Most of the men from this small mountainous Mexican town have gone to the United States to work. Some send money to their wives who go to a local hill where the cell reception is better to plead with them for more support. The woman and the boys in town try to stay in the cartels' favor by working in the poppy fields, collecting the opiate pulp.

Alejandra Camacho as Paula, Marya Membreno as Ana, Giselle Barrera Sanchez as Maria

Despite the omnipresent threat from outside, Ana, Paula, and their friend Maria (Blanca Itzel Perez) enjoy their times together, playing in the woods, swimming in a pond, dancing in the streets. As they age (Marya Membreno as Ana, Alejandra Camacho as Paula, Giselle Barrera Sanchez as Maria), Ana flirts with Maria's brother Margarito (Julian Guzman Giron). The three girls get crushes on their teacher and are devastated when he has to leave because the community cannot protect him from the cartels.

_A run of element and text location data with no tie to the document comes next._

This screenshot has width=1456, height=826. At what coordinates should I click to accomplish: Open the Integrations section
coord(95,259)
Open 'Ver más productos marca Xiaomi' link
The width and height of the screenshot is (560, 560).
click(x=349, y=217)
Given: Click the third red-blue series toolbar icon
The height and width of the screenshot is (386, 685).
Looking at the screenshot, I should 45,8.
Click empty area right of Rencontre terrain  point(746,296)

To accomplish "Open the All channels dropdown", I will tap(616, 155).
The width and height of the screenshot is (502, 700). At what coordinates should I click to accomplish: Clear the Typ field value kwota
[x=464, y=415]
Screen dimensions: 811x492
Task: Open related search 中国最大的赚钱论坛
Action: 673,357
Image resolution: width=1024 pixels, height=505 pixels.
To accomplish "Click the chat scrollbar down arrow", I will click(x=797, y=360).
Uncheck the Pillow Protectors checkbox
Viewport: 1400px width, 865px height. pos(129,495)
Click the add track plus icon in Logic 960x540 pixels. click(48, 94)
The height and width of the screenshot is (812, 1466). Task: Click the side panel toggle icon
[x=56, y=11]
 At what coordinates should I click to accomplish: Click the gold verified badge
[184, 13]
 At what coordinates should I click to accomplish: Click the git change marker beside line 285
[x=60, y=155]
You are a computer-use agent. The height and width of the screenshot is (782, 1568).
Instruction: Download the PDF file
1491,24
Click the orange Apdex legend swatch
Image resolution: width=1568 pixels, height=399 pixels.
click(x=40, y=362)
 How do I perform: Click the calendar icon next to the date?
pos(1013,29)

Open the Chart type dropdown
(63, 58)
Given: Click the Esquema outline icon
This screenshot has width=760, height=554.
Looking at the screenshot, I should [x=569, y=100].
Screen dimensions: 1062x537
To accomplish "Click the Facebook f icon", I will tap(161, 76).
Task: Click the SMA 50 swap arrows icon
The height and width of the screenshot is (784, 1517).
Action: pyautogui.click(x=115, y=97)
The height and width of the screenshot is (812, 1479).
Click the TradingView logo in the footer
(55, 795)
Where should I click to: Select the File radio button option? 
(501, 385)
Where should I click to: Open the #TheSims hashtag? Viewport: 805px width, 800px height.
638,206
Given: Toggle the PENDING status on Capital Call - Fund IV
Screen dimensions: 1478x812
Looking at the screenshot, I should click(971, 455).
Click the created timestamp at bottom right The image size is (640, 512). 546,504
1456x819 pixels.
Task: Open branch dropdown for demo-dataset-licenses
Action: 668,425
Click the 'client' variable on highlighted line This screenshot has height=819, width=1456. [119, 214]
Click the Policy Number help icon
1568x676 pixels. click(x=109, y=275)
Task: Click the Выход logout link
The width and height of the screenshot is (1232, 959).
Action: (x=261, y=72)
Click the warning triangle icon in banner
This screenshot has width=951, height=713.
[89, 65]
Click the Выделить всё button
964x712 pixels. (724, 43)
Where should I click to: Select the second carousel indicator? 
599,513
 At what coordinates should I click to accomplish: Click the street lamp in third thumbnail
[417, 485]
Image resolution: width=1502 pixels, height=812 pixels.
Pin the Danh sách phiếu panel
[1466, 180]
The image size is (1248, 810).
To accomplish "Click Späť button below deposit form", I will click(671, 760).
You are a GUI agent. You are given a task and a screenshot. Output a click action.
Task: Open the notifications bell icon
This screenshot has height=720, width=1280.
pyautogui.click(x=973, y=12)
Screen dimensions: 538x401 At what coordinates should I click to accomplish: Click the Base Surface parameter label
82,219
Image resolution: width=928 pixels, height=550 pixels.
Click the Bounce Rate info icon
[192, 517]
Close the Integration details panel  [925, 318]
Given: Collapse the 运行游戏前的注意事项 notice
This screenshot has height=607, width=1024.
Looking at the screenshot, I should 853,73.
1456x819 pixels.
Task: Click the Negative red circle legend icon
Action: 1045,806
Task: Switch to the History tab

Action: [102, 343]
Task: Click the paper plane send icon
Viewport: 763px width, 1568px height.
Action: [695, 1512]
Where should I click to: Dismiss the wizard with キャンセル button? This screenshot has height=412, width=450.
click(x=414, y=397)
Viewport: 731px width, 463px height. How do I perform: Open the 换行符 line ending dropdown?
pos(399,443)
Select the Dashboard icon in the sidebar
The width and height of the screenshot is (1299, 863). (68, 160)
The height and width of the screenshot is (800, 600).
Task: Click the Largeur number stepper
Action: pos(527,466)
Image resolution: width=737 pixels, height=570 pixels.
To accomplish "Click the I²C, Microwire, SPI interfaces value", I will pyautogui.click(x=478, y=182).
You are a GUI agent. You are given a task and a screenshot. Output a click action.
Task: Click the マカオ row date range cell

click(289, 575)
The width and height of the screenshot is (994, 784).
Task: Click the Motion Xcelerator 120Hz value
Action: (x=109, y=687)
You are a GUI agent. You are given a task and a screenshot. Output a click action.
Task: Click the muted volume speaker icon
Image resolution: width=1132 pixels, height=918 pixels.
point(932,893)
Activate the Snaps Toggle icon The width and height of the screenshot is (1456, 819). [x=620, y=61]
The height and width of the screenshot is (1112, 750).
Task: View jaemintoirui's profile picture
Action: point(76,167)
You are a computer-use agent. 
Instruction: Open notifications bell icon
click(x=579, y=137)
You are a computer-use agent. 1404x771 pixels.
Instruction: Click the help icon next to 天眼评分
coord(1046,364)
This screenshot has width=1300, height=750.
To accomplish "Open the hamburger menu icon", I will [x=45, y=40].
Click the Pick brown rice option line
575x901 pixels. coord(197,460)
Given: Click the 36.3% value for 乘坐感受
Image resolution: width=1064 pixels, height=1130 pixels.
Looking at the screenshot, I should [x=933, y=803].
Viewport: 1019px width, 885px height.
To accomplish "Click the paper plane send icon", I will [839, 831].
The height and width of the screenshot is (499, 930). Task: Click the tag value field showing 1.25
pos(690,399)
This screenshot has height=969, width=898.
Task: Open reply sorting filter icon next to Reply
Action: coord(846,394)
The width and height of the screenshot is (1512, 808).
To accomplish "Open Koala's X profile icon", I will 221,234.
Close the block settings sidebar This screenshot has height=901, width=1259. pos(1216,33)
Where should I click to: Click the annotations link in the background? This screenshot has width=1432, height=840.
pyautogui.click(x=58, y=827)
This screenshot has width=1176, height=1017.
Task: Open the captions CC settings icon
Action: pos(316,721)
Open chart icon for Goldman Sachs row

Survival is more than hiding and disguising. It's also about bonding with each other. The three girls play a universal game of guessing a number they are thinking. The healing ritual they use most often is humming as an antidote to fear. (Try a humming spiritual practice.)

Marya Membreno as Ana

The Mexican-Salvadoran director Tatiana Huezo has done a wonderful job bringing to the screen Jennifer Clements 2014 novel. Haunting with its vivid depictions of what the girls are feeling, it succeeds in increasing our empathy for communities vulnerable to outside dangers. Best of all is its portrayal of the brightness of Ana's inner light which shines through just when it seems that she will lose touch with her hopes and dreams.